* OBJECTIVE *
Pick out every line of the listing below that contains the string "Where", matching its capitalization exactly, and copy those lines.
BEGIN DATA SHOWN
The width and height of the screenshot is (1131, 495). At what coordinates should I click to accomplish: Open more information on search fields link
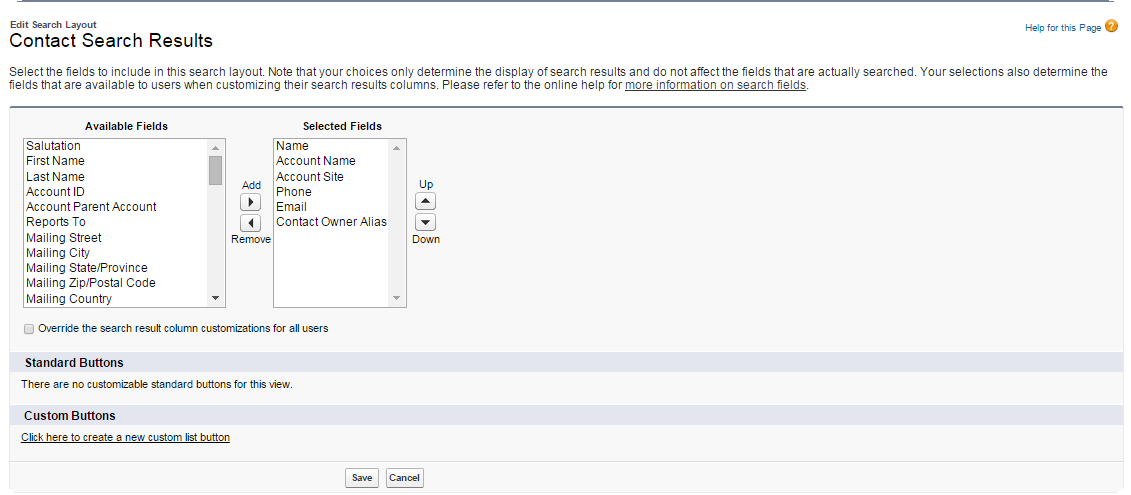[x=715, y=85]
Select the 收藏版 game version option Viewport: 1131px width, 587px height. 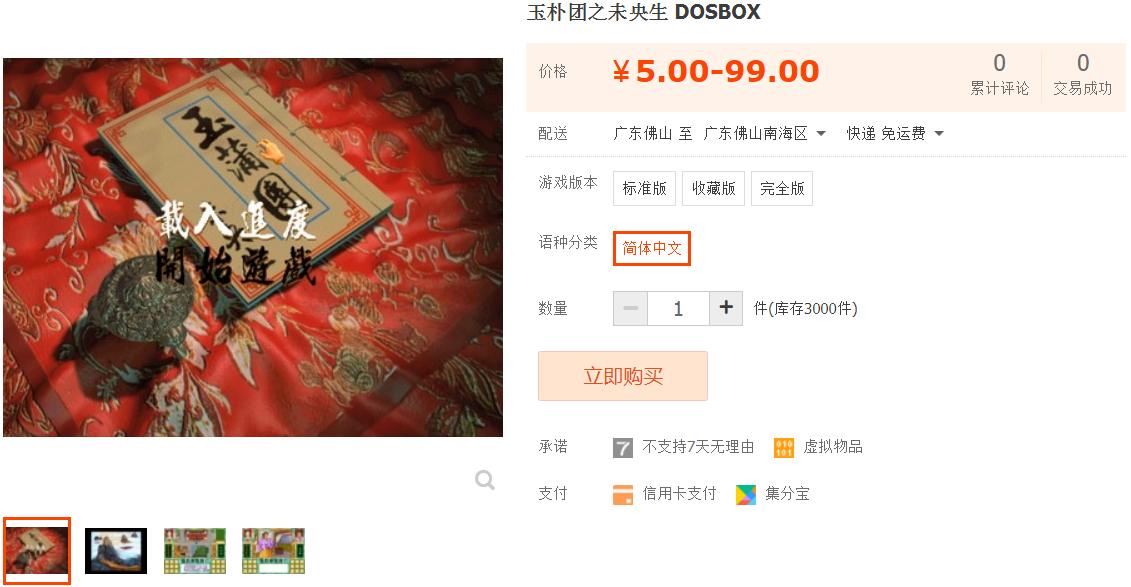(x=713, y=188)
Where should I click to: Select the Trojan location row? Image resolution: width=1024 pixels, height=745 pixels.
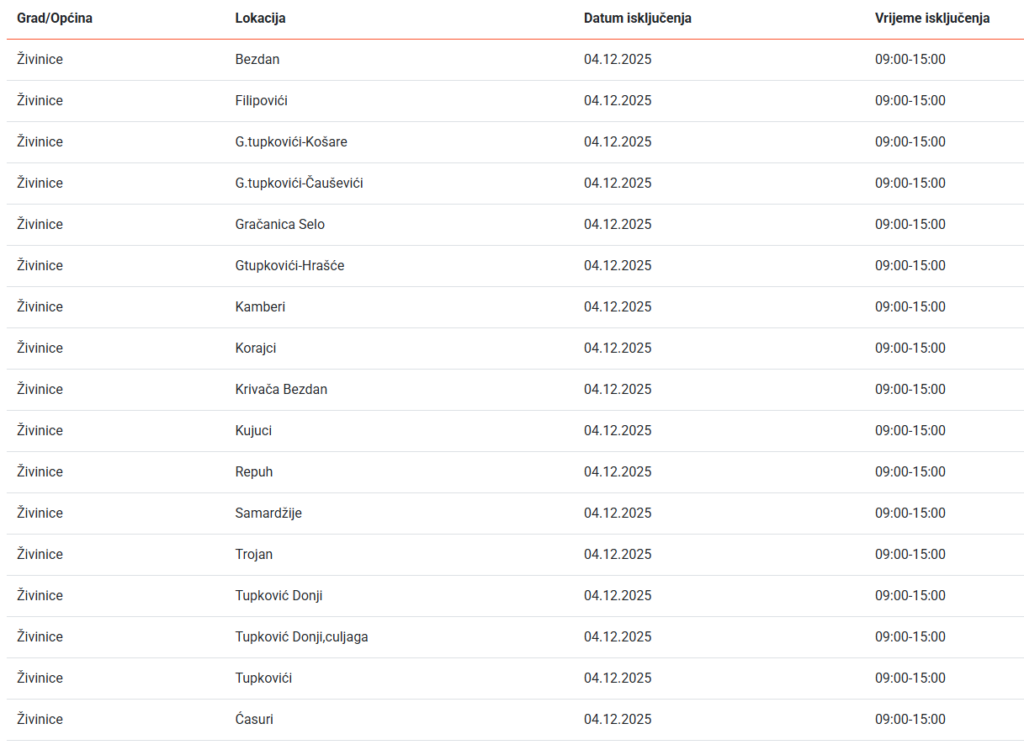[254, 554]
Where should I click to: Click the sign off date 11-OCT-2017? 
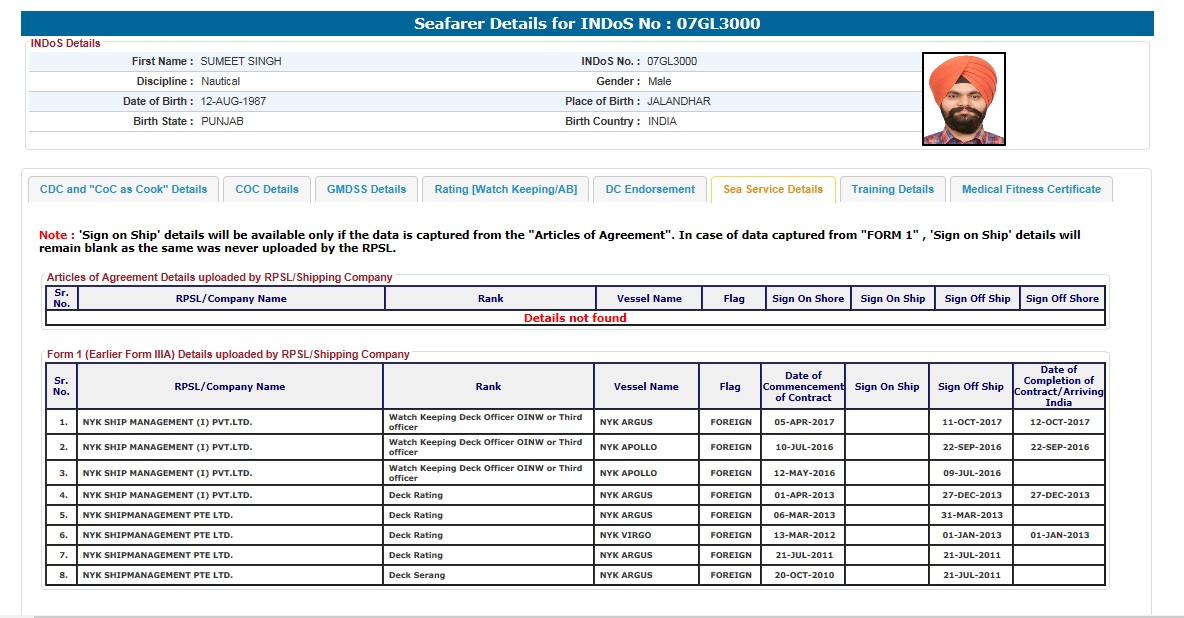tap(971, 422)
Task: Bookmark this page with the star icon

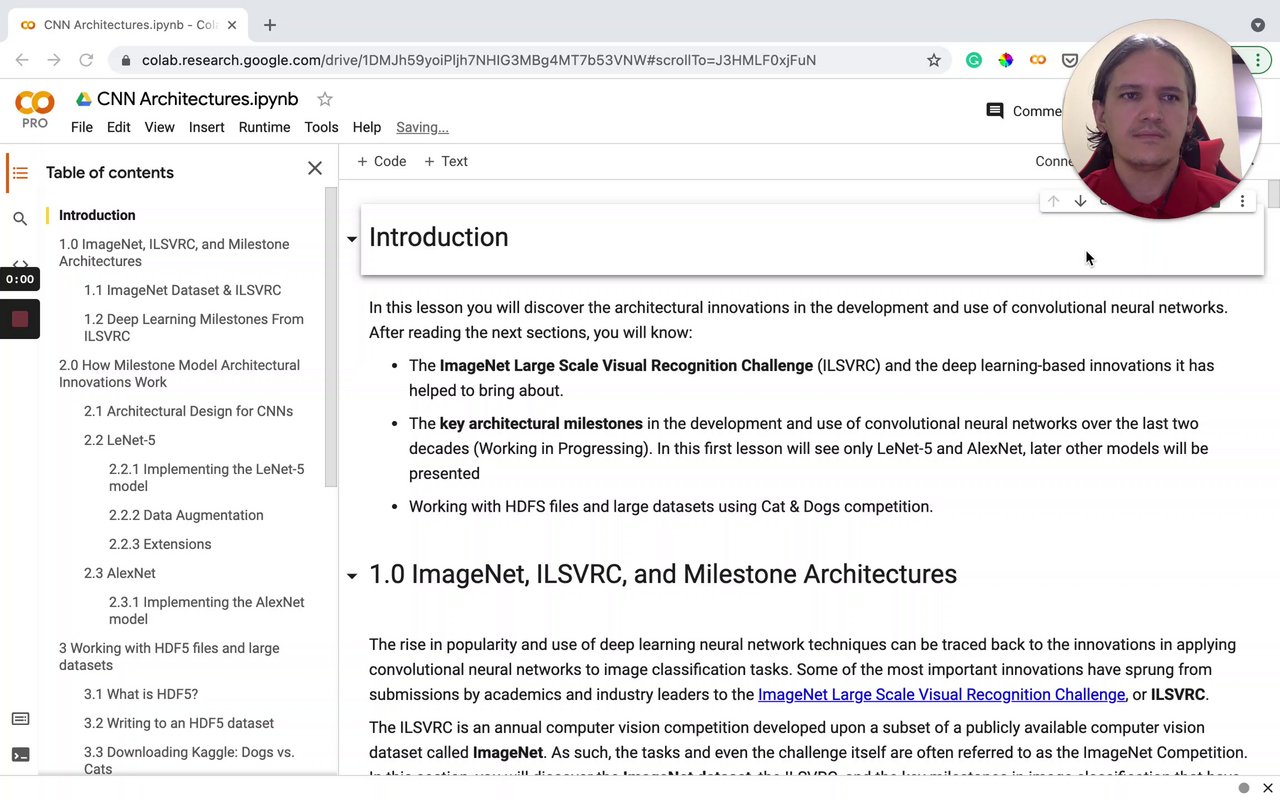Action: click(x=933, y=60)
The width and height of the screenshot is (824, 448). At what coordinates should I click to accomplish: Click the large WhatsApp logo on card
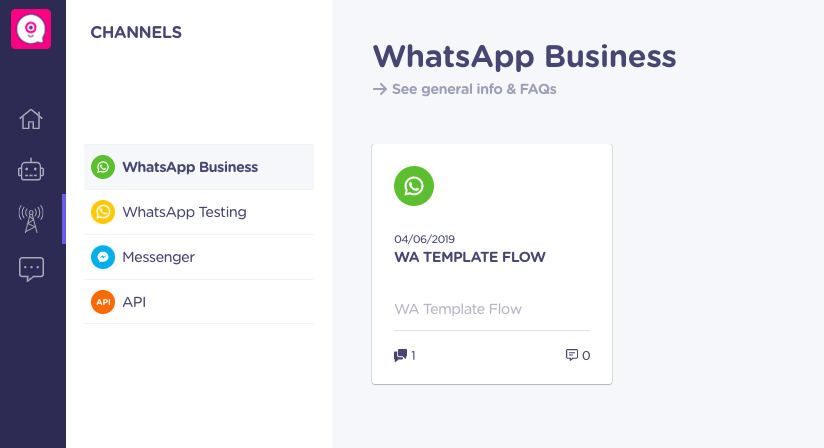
END DATA SHOWN
* TASK SOLUTION *
Where should I click to: Select the Trojan location row? Image resolution: width=1024 pixels, height=745 pixels.
Where should I click to: Click the sign off date 11-OCT-2017? 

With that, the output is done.